Dynamical Fragments - Methods

We generated fragment libraries from 2 ns snapshots of 298K simulations from the Dynameomics database. Each snapshot was fragmented using a sliding window along the entire length of the protein. The total number of fragments (and other characteristic information) for each library (a library consisting of fragments of a given length) are listed in Table 1. Seven libraries were generated, one for each fragment length of 3-9 residues, designated F3-F9.

Table 1. Summary Statistics for Individual Fragment Libraries
Length	Fragments	Bin 1	Bin 2	Bins	Avg Bin Size	Max Bin Size	Max Bin
3	1,349,622	Cβ 1 - C 5	O 1 - N 5	1,659	814	19,515	6.9, 3.3
4	4,651	Cβ 1 - Cβ 5	O 1 - N 5	1,358,141	292	6,481	5.6, 3.2
5	1,347,280	Cβ 1 - Cβ 5	O 1 - N 5	7,856	171	11,333	6.1, 2.8
6	1,317,474	Cβ 1 - Cβ 5	O 1 - N 5	11,103	119	9,675	9.6, 4.9
7	1,306,883	Cβ 1 - Cβ 5	O 1 - N 5	14,236	92	5,882	10.8, 6.8
8	1,296,562	Cβ 1 - Cβ 5	O 1 - N 5	17,429	74	5,021	10.7, 7.7
9	1,286,106	Cβ 1 - Cβ 5	O 1 - N 5	20,658	62	4,079	12.4, 8.8

For our libraries, the fragments contain coordinates for N, Cα, Cβ, N, and O atoms for each residue. Fragments clustered into certain structural motifs (particularly alpha-helix and beta sheet), so we sought to reduce the number of fragments without losing diversity. For this, we used a two tiered clustering technique.

Internal Distance Binning

First, we calculated inter-atomic distances for each atom pair. We then ran principal components analysis on all distances to find those that were most descriptive of the fragments. For all fragment lengths above 3, the top two distances were always N to C terminal atom pairs -- Cβ-Cβ and O-N (Cβ-C and O-N for length 3). We used these distances as a two-dimensional bin (at 0.1A) to create an initial separation of the fragments. Statistics about the bin populations are included in Table 1. The populations for length 5 fragments are in Figure 1 and are described for all fragments in Methods: Binning.

Clustering Algorithm

The helical and extended regions contained redundant fragments--up to 100 times more fragments than the average bin--increasing the search time through that bin without improving quality. We reduced these sets using a modified K-Means clustering algorithm. First, pairwise RMSDs of N, Cα, Cβ, C, and O atoms were measured for all fragments within a given bin. The K-Means algorithm was seeded with a predetermined number of fragments. The first fragment was that having the lowest average RMSD to all other fragments and subsequent fragments were iteratively chosen having the highest minmum RMSD to all other seed fragments. That is, seed fragments are chosen to not be close to any other seed, maximizing diversity by capturing all rare fragments. All other fragments are then reassigned to clusters. The following steps then iterate to convergence. A fragment having the lowest average RMSD to the rest of the cluster is chosen as the cluster center. The previous two steps are repeated until convergence. The final cluster centers are inserted into the condensed library.

Clustering of Sample Bins

To select the target bin size for each library, we selected points in high-population regions of each library and ran a stress test. For several target bin sizes (between 2 and 5000 fragments) we clustered the fragments at each point to that target and measured the average rmsd within the clusters. For F6-F9, most bins contained less than 200 fragments. The exceptions were the α-helical populations, which were less than our threshold or 0.25 Å stress at 200 fragments. For F3-F5, we created libraries at both 200 and 500 fragments per bin. In benchmarks (described below) we found little performance advantage to 500 fragments, so selected 200 fragments for our condensed libraries. Results are shown in Figure 2 and in Methods: Stress.

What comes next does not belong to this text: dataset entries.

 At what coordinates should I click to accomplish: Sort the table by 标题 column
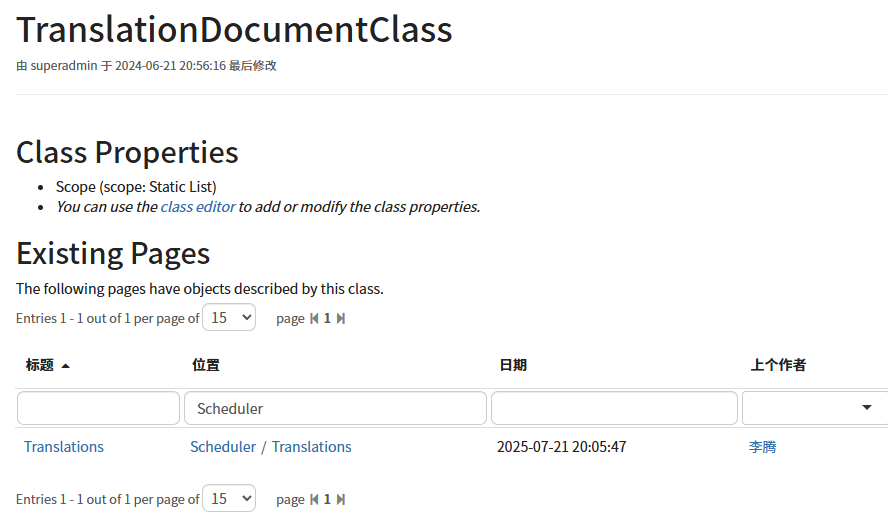40,366
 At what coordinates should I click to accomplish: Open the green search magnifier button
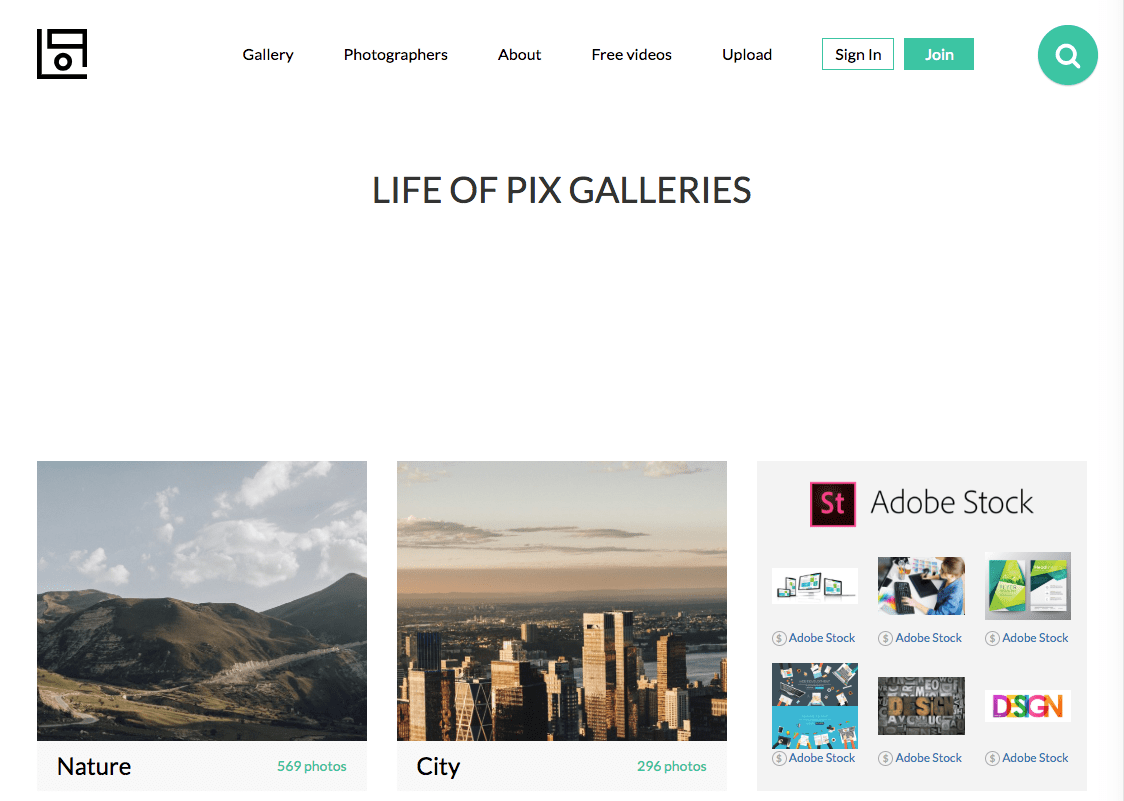[x=1067, y=55]
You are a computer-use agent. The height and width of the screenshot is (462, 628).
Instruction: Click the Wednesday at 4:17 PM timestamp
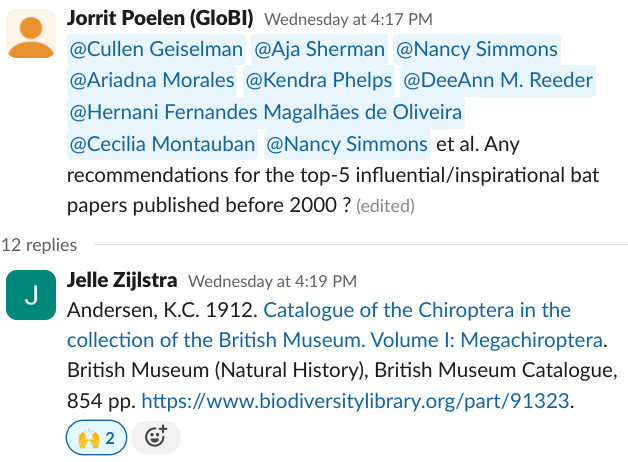pyautogui.click(x=348, y=18)
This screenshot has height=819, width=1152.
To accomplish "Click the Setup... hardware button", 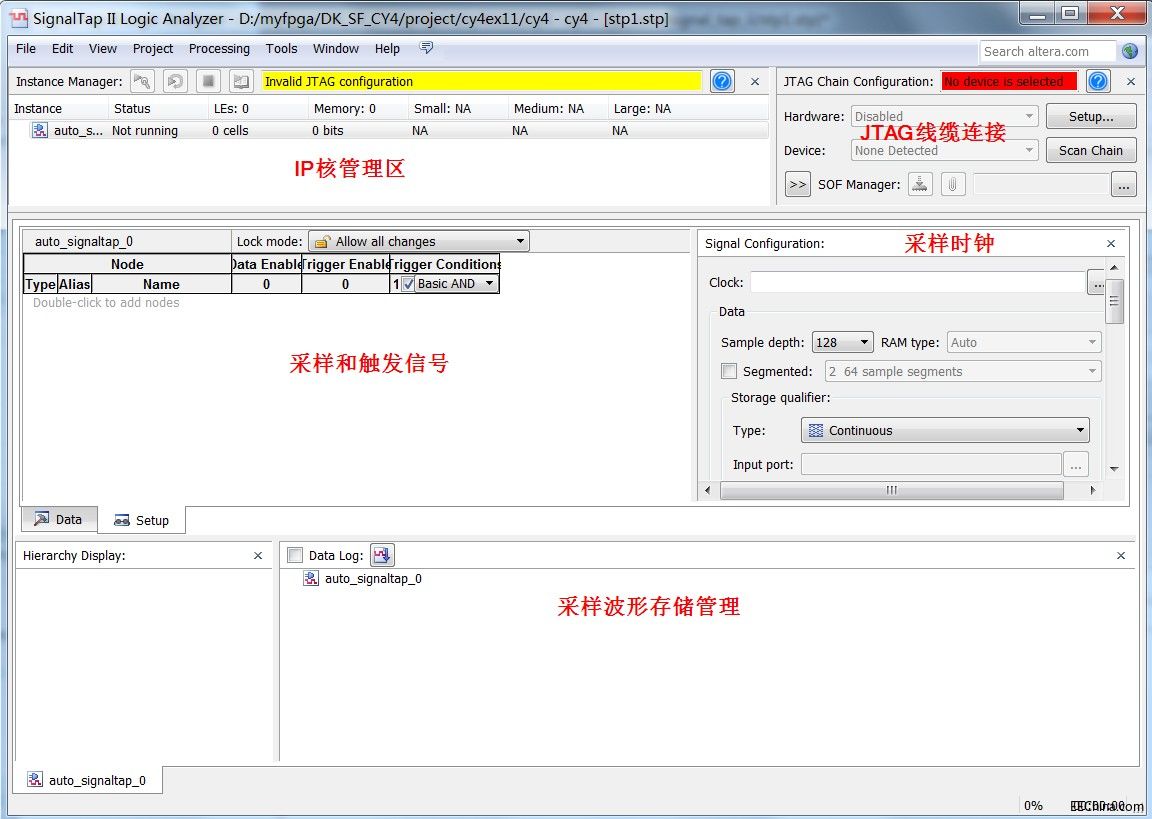I will point(1090,116).
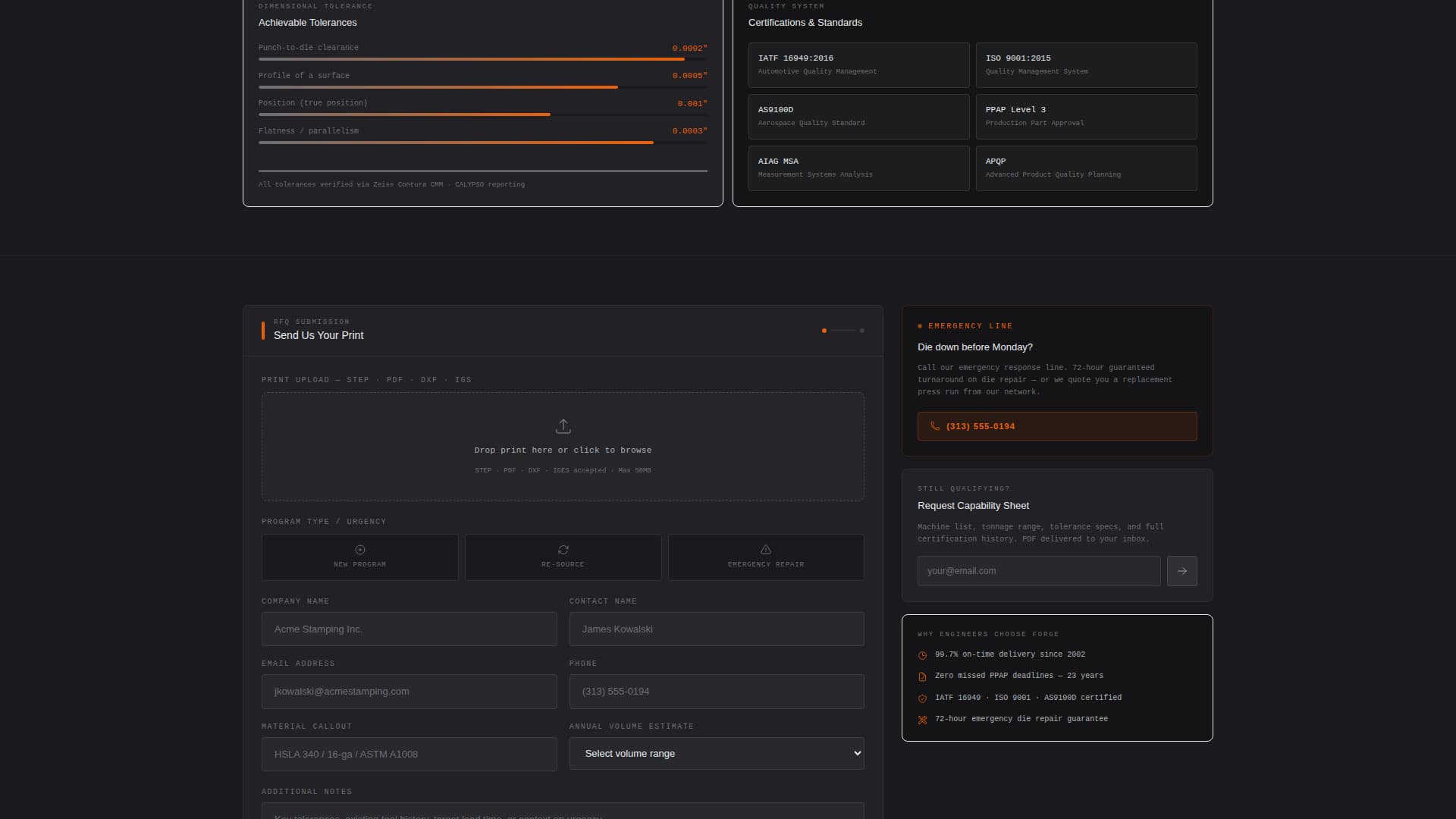Click the crossed-tools icon beside die repair guarantee

tap(922, 720)
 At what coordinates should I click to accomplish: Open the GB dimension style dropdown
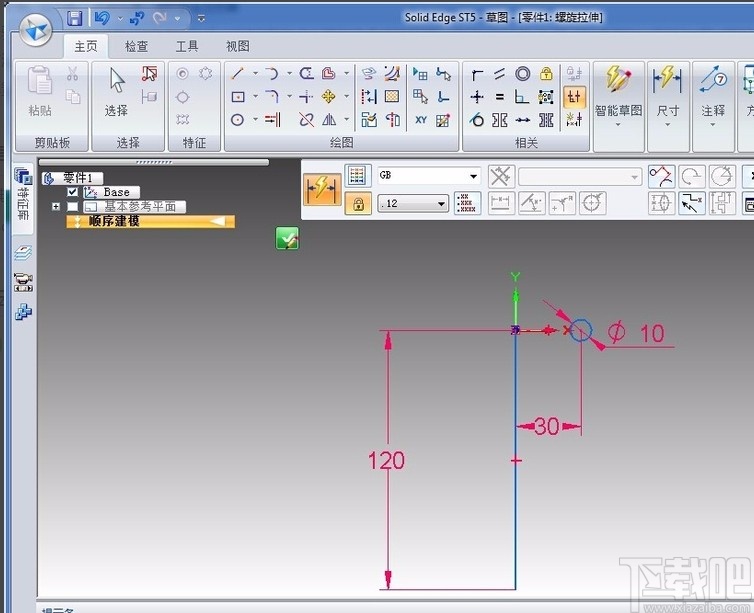click(474, 177)
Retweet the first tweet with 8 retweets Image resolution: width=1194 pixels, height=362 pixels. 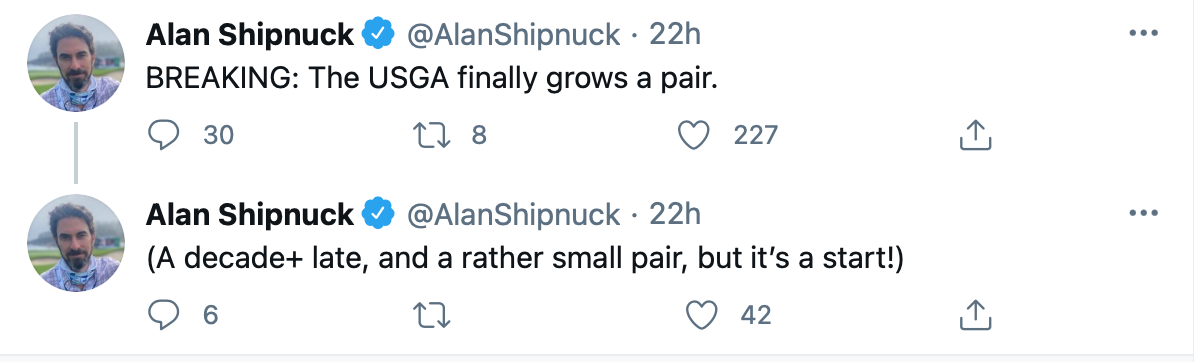point(430,136)
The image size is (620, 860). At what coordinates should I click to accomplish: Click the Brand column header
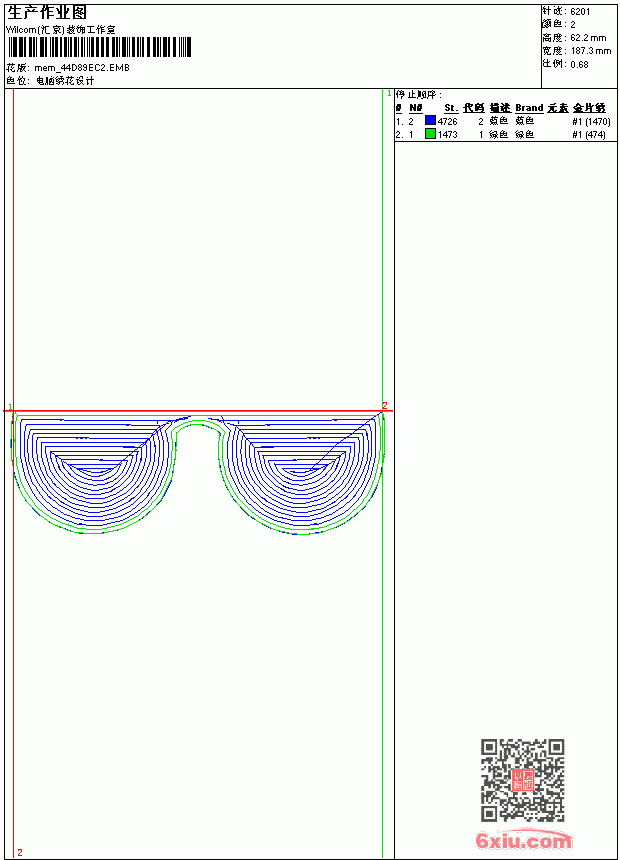click(529, 108)
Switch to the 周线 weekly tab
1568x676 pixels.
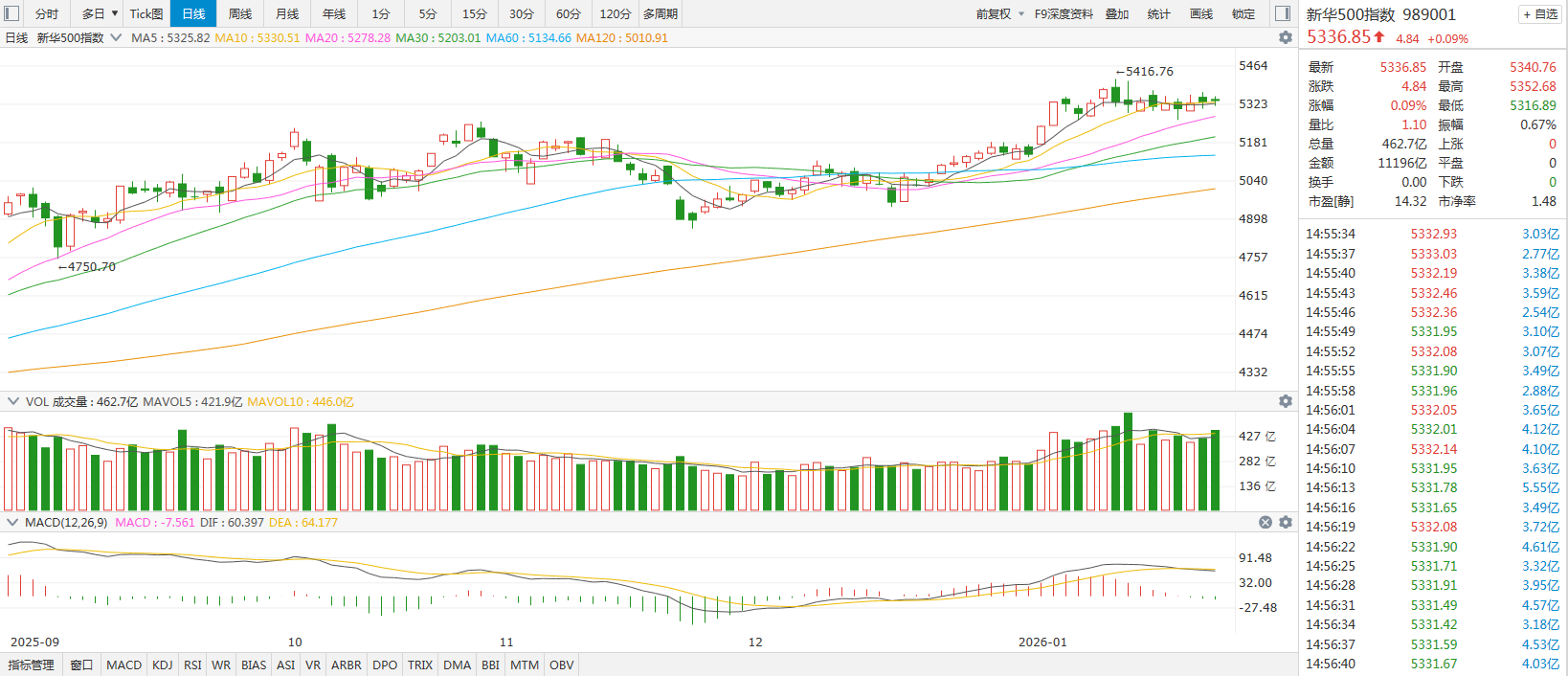(240, 13)
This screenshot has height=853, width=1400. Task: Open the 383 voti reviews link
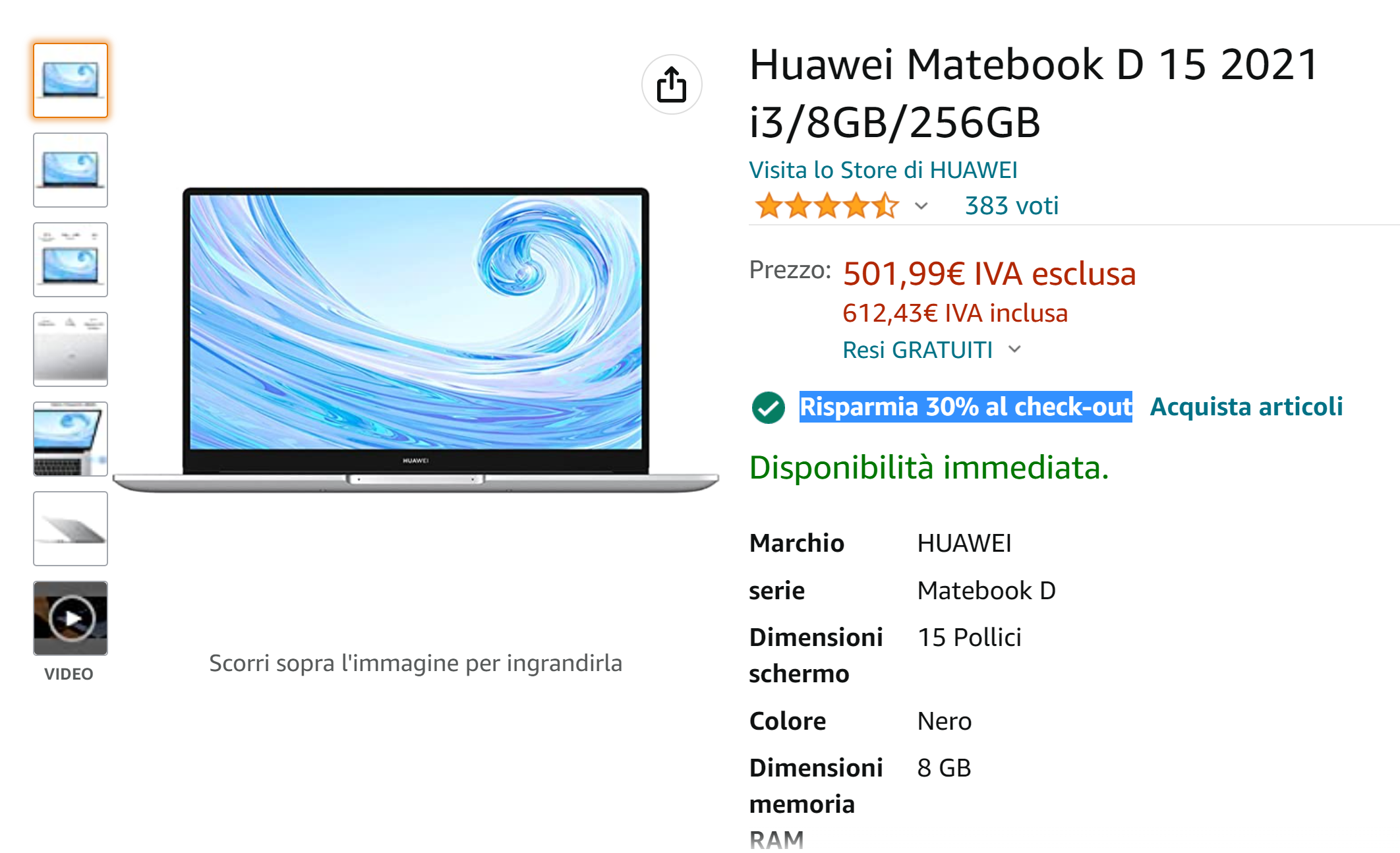coord(1012,206)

Benchmarking Cluster Performance

Finally, to ensure our reduced libary maintained diversity, we benchmarked the clusters against an external data set. 1,000 fragments were taken from proteins in Astral 40 and matched against our original and condensed libraries. Performance was measured by mean RMSD of the best match. Benchmarks for all fragments are available in Methods: Benchmarks.